A rapidly growing segment of the "fast cash" business involves personal injury lawsuit loans. Accounting for nearly $100 million in business every year, these loans promise cash now for money that will come to a plaintiff in a personal injury lawsuit later.
The temptation for a plaintiff is easy to see. Get much-needed cash right away in exchange for an uncertain future payout. According to lawsuit loan industry insiders themselves, this can benefit plaintiffs by allowing them to pay immediate medical expenses, avoid foreclosure and pay for other costs that cannot wait until the lawsuit is complete.
But this money comes at a high, high cost.
The extraordinarily high interest rates on these loans - sometimes in excess of 100 percent annually - means that even if a plaintiff does recover he or she might not see any money beyond what was obtained in the loan in the first place. This can mean a winning personal injury lawsuit results in the plaintiff ultimately ending up with far less money than he or she deserves.
Often the loan terms may couch the high interest rate in terms that appear reasonable. A "funding fee" of 4 percent per month doesn't seem extraordinary. But this "fee" is a compounded interest rate. For example, if a lawsuit takes a year or more to settle or go to trial - which is a distinct possibility - then the loan is going to have an annual percentage rate in excess of 60 percent. By comparison, current annual mortgage interest rates on a 30 year fixed loan are around 5 percent.
In order to justify these fees, the funding companies argue that they are giving "non-recourse financing" rather than traditional loans. This means that if a borrower does not win the case or settles for less than the amount owed back on the loan, the funding company will forgive the balance.
To illustrate, imagine a plaintiff borrowing $1,000 from a lawsuit funding company with a 4 percent funding fee compounded monthly. The plaintiff settles a case two years later for $2,000. The plaintiff, under the terms of the agreement, would owe the funding company approximately $500 in addition to the full amount of the settlement, or a total of $2,500. But the company agrees that they will not go after the full amount of money they are owed, instead happy to collect the full $2,000 settlement from the plaintiff. This allows the funding companies to argue that they are not subject to banking rules and lending laws.
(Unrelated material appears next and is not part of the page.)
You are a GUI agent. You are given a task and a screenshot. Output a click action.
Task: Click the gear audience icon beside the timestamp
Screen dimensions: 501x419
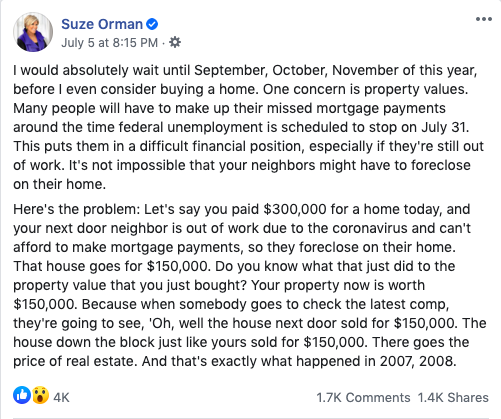175,42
Speak to your attorney first
If you have been injured and are seeking to file a personal injury lawsuit, you may have pressing financial concerns. Medical bills add up quickly and the injury may prevent you from finding work or continuing in your old job. But lawsuit loans should be considered only as a last resort and with the advice of your attorney. An experienced personal injury attorney can discuss with you the benefits and pitfalls of financing your personal injury lawsuit and may be able to recommend alternatives.